## Stated goal
Substitute "Flip" for "Toggle" in the part of the records that opens with the line containing "Task: Toggle the Timestamp column sort order" and closes with the line containing "This screenshot has width=1396, height=701.". Give only those lines again, with everything else left unchanged.

[Raw records]
════
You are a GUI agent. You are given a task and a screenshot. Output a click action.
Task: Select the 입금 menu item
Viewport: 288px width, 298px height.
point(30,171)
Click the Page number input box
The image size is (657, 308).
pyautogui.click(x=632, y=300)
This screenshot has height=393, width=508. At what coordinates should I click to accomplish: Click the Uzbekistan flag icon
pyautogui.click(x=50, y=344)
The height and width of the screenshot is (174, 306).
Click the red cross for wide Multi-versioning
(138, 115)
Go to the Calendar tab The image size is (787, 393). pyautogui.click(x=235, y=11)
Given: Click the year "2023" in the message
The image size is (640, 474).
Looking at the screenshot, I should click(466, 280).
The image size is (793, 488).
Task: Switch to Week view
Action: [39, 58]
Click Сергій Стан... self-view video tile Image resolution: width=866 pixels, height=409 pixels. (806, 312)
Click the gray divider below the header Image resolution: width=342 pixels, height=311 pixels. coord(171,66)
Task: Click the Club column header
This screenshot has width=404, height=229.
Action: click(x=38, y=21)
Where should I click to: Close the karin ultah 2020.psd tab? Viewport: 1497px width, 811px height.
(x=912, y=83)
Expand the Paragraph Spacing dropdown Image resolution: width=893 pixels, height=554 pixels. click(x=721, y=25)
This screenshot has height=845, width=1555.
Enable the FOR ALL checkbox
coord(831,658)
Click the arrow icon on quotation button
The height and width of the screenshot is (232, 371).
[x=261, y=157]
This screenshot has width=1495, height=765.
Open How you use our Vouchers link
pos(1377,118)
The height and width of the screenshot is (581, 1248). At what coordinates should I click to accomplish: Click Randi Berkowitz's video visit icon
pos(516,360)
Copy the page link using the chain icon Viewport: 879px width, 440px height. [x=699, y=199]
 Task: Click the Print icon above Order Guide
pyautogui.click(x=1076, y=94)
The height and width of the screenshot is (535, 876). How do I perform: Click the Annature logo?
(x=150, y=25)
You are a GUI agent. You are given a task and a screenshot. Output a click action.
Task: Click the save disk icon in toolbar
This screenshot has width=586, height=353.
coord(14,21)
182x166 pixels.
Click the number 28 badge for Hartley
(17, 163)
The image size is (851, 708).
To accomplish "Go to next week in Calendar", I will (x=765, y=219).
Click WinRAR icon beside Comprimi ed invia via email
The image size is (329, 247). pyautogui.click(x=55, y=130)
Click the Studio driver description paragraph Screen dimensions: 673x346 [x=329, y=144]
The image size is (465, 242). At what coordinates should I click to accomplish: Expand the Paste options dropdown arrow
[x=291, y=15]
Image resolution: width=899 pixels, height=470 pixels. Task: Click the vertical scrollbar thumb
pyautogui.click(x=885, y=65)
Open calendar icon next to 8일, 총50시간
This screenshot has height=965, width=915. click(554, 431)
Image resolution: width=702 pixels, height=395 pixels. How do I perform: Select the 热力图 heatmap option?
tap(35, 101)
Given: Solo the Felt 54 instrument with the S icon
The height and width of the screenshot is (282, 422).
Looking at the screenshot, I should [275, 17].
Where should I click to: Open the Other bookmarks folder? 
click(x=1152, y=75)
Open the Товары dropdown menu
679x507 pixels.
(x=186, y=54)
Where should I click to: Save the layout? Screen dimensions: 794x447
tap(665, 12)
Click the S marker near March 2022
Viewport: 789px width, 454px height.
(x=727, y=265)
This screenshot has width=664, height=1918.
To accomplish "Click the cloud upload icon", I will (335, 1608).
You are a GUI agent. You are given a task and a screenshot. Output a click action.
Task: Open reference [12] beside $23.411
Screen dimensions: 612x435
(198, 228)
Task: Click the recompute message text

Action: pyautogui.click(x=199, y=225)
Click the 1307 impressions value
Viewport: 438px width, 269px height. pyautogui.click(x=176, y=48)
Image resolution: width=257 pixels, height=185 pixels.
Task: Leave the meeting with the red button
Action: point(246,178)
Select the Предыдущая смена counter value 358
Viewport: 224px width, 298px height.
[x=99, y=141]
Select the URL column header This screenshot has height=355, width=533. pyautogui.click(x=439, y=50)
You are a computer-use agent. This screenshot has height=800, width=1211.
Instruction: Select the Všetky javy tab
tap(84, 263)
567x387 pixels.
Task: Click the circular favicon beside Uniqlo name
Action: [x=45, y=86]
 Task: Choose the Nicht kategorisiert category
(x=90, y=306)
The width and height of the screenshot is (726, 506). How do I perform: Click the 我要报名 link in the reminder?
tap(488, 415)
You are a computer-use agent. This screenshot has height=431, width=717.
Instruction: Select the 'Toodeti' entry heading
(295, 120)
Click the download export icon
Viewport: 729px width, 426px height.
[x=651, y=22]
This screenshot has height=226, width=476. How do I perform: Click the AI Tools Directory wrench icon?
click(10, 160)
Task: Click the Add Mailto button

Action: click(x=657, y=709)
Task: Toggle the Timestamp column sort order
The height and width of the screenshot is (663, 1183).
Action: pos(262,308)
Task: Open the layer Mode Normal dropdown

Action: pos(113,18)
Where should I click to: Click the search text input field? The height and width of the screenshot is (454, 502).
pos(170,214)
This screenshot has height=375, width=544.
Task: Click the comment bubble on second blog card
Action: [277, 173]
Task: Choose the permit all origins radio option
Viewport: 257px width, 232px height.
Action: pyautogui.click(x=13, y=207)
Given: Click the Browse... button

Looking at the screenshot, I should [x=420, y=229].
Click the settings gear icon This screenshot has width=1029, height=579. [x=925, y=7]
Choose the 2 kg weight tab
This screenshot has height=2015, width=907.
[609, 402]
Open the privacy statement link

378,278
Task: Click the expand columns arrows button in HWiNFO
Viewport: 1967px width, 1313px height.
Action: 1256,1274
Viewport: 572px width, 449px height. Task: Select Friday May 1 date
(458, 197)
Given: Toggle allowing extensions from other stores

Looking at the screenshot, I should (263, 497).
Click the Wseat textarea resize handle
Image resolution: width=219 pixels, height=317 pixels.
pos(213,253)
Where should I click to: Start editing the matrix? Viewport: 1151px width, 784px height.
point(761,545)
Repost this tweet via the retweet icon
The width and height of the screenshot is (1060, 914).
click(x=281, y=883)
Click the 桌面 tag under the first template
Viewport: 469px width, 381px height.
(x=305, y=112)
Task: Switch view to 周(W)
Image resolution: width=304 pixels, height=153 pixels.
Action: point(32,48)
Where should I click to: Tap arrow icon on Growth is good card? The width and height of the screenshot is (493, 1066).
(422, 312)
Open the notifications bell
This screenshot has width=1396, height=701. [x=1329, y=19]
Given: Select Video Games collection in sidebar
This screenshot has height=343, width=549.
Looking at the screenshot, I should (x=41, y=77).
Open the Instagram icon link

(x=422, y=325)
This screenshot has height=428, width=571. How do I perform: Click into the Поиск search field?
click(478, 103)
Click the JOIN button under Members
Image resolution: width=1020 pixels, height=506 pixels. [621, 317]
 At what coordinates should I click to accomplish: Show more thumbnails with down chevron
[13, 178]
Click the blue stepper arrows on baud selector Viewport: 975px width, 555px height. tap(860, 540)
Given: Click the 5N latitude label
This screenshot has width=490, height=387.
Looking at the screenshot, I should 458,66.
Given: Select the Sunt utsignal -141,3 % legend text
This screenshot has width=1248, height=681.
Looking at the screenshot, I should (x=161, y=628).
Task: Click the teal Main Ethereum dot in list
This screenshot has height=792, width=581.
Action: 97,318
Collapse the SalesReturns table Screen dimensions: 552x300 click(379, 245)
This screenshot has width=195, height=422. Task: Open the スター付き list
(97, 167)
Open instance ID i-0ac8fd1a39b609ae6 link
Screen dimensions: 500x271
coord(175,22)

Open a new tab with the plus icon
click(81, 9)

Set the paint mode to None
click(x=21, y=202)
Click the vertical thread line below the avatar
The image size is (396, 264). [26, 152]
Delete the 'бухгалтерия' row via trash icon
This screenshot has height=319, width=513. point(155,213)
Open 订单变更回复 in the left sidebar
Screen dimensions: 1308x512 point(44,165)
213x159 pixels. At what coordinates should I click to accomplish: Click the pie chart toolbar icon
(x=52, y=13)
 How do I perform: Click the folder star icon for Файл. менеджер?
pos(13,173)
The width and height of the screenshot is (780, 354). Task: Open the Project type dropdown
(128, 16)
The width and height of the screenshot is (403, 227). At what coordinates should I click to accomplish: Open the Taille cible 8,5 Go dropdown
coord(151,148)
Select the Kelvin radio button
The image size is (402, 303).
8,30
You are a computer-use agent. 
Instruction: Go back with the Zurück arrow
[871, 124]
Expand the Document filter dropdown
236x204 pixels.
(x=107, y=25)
════
## Completed task
Task: Flip the Timestamp column sort order
The height and width of the screenshot is (663, 1183).
Action: pos(262,308)
Task: Open the layer Mode Normal dropdown

Action: pos(113,18)
Where should I click to: Click the search text input field? The height and width of the screenshot is (454, 502).
pos(170,214)
This screenshot has height=375, width=544.
Task: Click the comment bubble on second blog card
Action: [277, 173]
Task: Choose the permit all origins radio option
Viewport: 257px width, 232px height.
Action: pyautogui.click(x=13, y=207)
Given: Click the Browse... button

Looking at the screenshot, I should [x=420, y=229].
Click the settings gear icon This screenshot has width=1029, height=579. [x=925, y=7]
Choose the 2 kg weight tab
This screenshot has height=2015, width=907.
[609, 402]
Open the privacy statement link

378,278
Task: Click the expand columns arrows button in HWiNFO
Viewport: 1967px width, 1313px height.
Action: 1256,1274
Viewport: 572px width, 449px height. Task: Select Friday May 1 date
(458, 197)
Given: Flip allowing extensions from other stores

Looking at the screenshot, I should (263, 497).
Click the Wseat textarea resize handle
Image resolution: width=219 pixels, height=317 pixels.
pos(213,253)
Where should I click to: Start editing the matrix? Viewport: 1151px width, 784px height.
point(761,545)
Repost this tweet via the retweet icon
The width and height of the screenshot is (1060, 914).
click(x=281, y=883)
Click the 桌面 tag under the first template
Viewport: 469px width, 381px height.
(x=305, y=112)
Task: Switch view to 周(W)
Image resolution: width=304 pixels, height=153 pixels.
Action: point(32,48)
Where should I click to: Tap arrow icon on Growth is good card? The width and height of the screenshot is (493, 1066).
(422, 312)
Open the notifications bell
This screenshot has width=1396, height=701. [x=1329, y=19]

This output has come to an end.